### Direction
Rewrite every line of all the records below as one numbered list, omitting any blank lines. Leave the pictures out of your answer.

╔══

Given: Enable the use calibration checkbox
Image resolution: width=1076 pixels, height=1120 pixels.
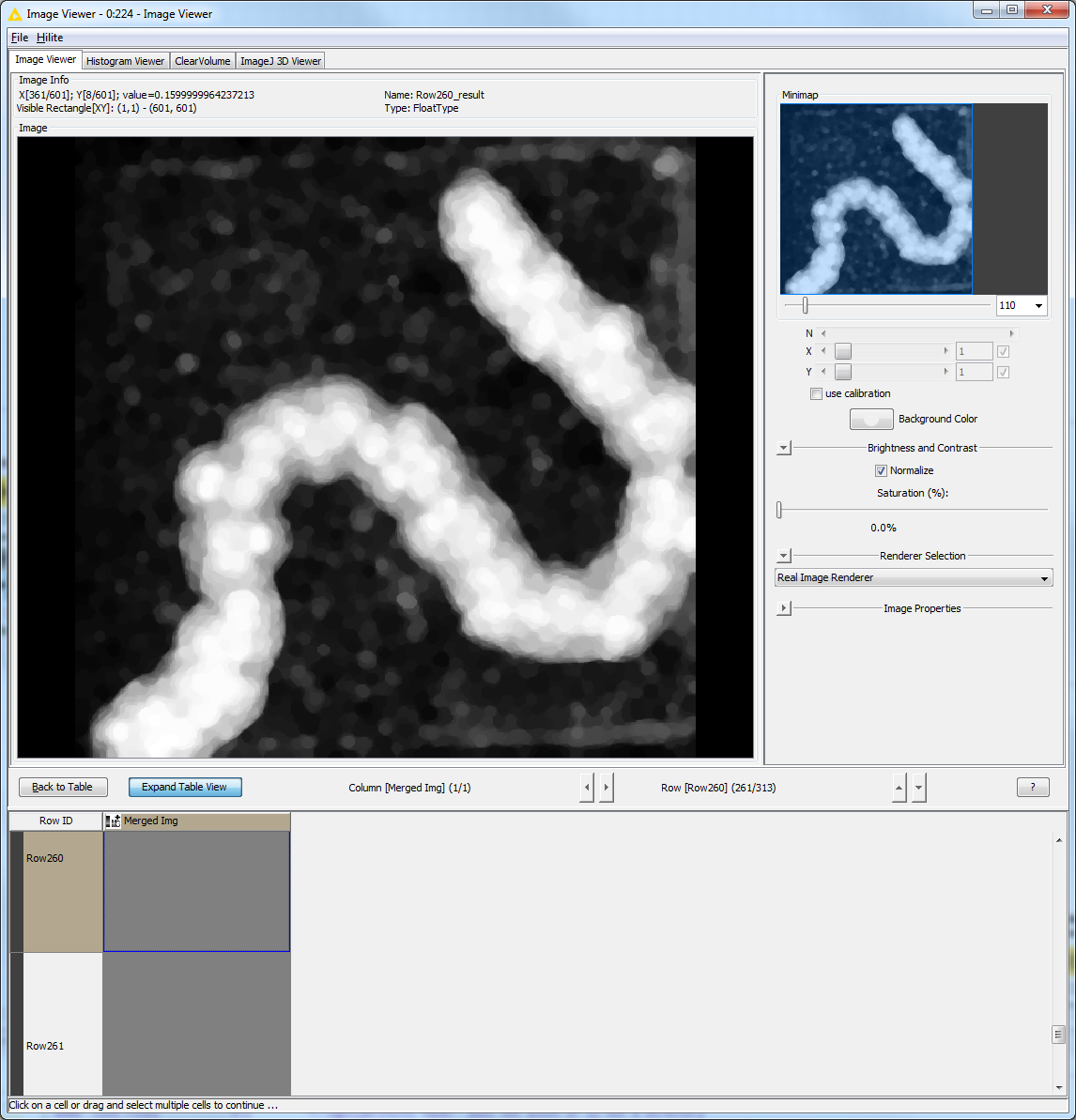Looking at the screenshot, I should click(816, 394).
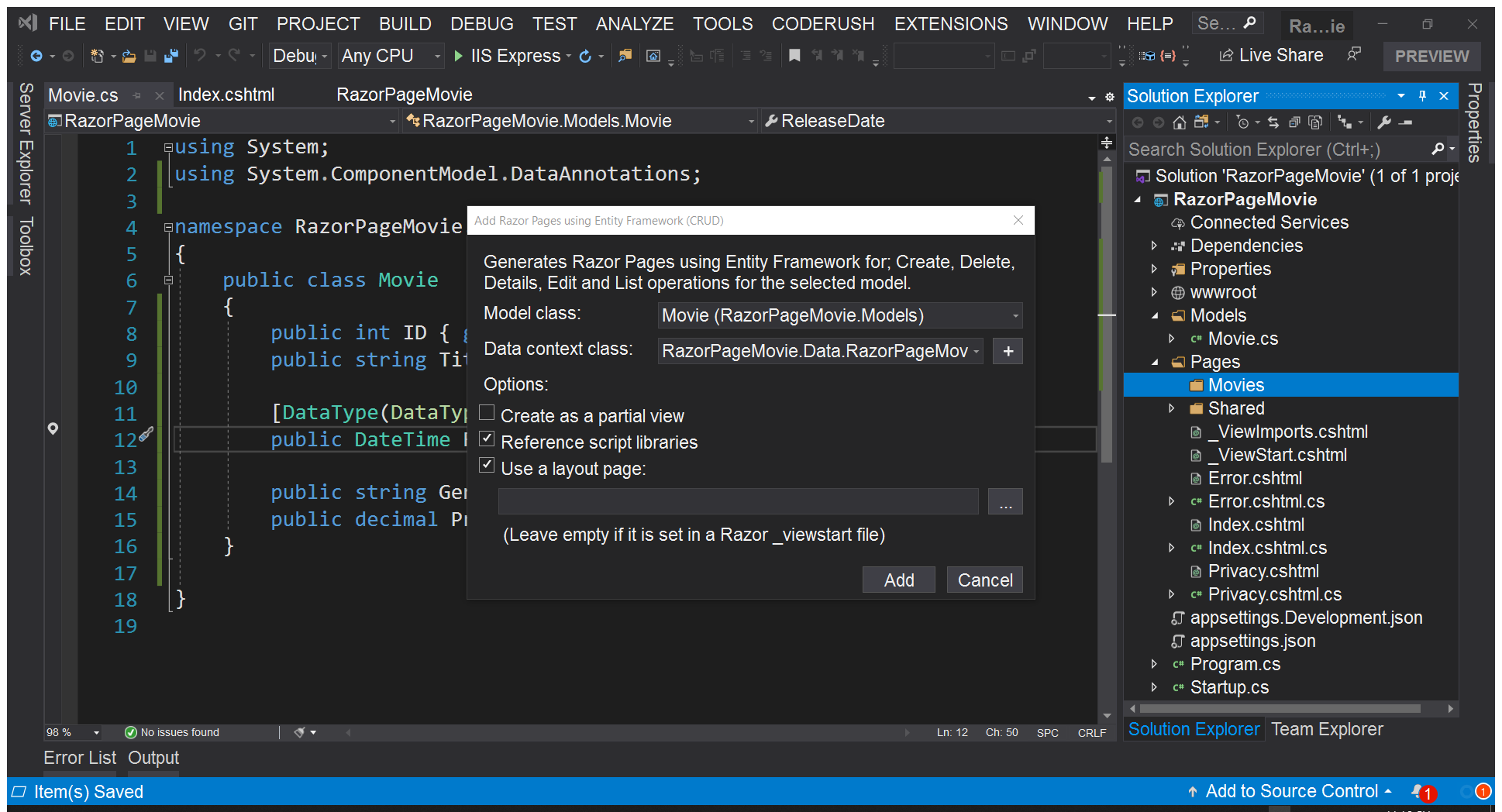Screen dimensions: 1502x812
Task: Disable Use a layout page
Action: tap(487, 465)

╚══

### Task result
1. Given: Enable the use calibration checkbox
2. Image resolution: width=1076 pixels, height=1120 pixels.
3. Looking at the screenshot, I should click(816, 394).
4. Screen dimensions: 1502x812
5. Task: Disable Use a layout page
6. Action: tap(487, 465)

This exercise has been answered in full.